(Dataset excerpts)
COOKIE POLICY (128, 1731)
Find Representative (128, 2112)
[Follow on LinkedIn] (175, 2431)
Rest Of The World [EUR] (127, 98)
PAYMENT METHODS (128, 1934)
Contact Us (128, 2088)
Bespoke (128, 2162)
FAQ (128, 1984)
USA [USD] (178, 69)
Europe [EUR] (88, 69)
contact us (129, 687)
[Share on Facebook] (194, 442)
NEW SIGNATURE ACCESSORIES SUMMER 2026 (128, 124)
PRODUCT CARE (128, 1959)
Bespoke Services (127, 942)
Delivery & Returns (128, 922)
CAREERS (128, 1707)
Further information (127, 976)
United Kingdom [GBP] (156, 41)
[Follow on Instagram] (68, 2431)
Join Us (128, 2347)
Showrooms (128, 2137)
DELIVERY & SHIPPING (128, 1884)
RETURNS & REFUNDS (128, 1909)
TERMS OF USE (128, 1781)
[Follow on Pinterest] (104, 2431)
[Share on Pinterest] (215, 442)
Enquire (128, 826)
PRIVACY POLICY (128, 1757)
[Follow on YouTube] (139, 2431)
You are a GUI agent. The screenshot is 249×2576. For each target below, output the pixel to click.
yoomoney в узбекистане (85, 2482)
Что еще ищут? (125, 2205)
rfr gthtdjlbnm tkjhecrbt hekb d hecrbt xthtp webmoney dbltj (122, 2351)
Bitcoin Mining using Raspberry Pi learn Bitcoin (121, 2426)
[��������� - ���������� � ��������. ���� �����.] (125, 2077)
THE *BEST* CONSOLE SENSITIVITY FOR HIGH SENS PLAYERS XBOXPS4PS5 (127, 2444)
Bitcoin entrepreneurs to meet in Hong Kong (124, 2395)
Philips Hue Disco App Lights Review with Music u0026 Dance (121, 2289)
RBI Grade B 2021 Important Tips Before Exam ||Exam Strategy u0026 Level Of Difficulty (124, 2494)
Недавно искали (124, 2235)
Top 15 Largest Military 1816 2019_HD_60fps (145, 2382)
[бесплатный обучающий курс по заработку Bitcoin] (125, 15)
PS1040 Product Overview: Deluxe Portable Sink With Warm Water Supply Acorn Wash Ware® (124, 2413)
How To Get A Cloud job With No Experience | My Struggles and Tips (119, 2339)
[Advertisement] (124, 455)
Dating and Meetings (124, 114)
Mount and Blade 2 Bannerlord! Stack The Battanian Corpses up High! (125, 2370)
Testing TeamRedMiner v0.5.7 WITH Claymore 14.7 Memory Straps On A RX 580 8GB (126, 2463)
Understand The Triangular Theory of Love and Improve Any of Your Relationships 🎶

▶ EXERCISE REQUIREMENTS
Repeat the data in full. Alter nothing.

▶ OUTPUT OF THE TASK
COOKIE POLICY (128, 1731)
Find Representative (128, 2112)
[Follow on LinkedIn] (175, 2431)
Rest Of The World [EUR] (127, 98)
PAYMENT METHODS (128, 1934)
Contact Us (128, 2088)
Bespoke (128, 2162)
FAQ (128, 1984)
USA [USD] (178, 69)
Europe [EUR] (88, 69)
contact us (129, 687)
[Share on Facebook] (194, 442)
NEW SIGNATURE ACCESSORIES SUMMER 2026 (128, 124)
PRODUCT CARE (128, 1959)
Bespoke Services (127, 942)
Delivery & Returns (128, 922)
CAREERS (128, 1707)
Further information (127, 976)
United Kingdom [GBP] (156, 41)
[Follow on Instagram] (68, 2431)
Join Us (128, 2347)
Showrooms (128, 2137)
DELIVERY & SHIPPING (128, 1884)
RETURNS & REFUNDS (128, 1909)
TERMS OF USE (128, 1781)
[Follow on Pinterest] (104, 2431)
[Share on Pinterest] (215, 442)
Enquire (128, 826)
PRIVACY POLICY (128, 1757)
[Follow on YouTube] (139, 2431)
You are a GUI agent. The screenshot is 249×2576. For each target below, output the pixel to click.
yoomoney в узбекистане (85, 2482)
Что еще ищут? (125, 2205)
rfr gthtdjlbnm tkjhecrbt hekb d hecrbt xthtp webmoney dbltj (122, 2351)
Bitcoin Mining using Raspberry Pi learn Bitcoin (121, 2426)
[��������� - ���������� � ��������. ���� �����.] (125, 2077)
THE *BEST* CONSOLE SENSITIVITY FOR HIGH SENS PLAYERS XBOXPS4PS5 (127, 2444)
Bitcoin entrepreneurs to meet in Hong Kong (124, 2395)
Philips Hue Disco App Lights Review with Music u0026 Dance (121, 2289)
RBI Grade B 2021 Important Tips Before Exam ||Exam Strategy u0026 Level Of Difficulty (124, 2494)
Недавно искали (124, 2235)
Top 15 Largest Military 1816 2019_HD_60fps (145, 2382)
[бесплатный обучающий курс по заработку Bitcoin] (125, 15)
PS1040 Product Overview: Deluxe Portable Sink With Warm Water Supply Acorn Wash Ware® (124, 2413)
How To Get A Cloud job With No Experience | My Struggles and Tips (119, 2339)
[Advertisement] (124, 455)
Dating and Meetings (124, 114)
Mount and Blade 2 Bannerlord! Stack The Battanian Corpses up High! (125, 2370)
Testing TeamRedMiner v0.5.7 WITH Claymore 14.7 Memory Straps On A RX 580 8GB (126, 2463)
Understand The Triangular Theory of Love and Improve Any of Your Relationships 🎶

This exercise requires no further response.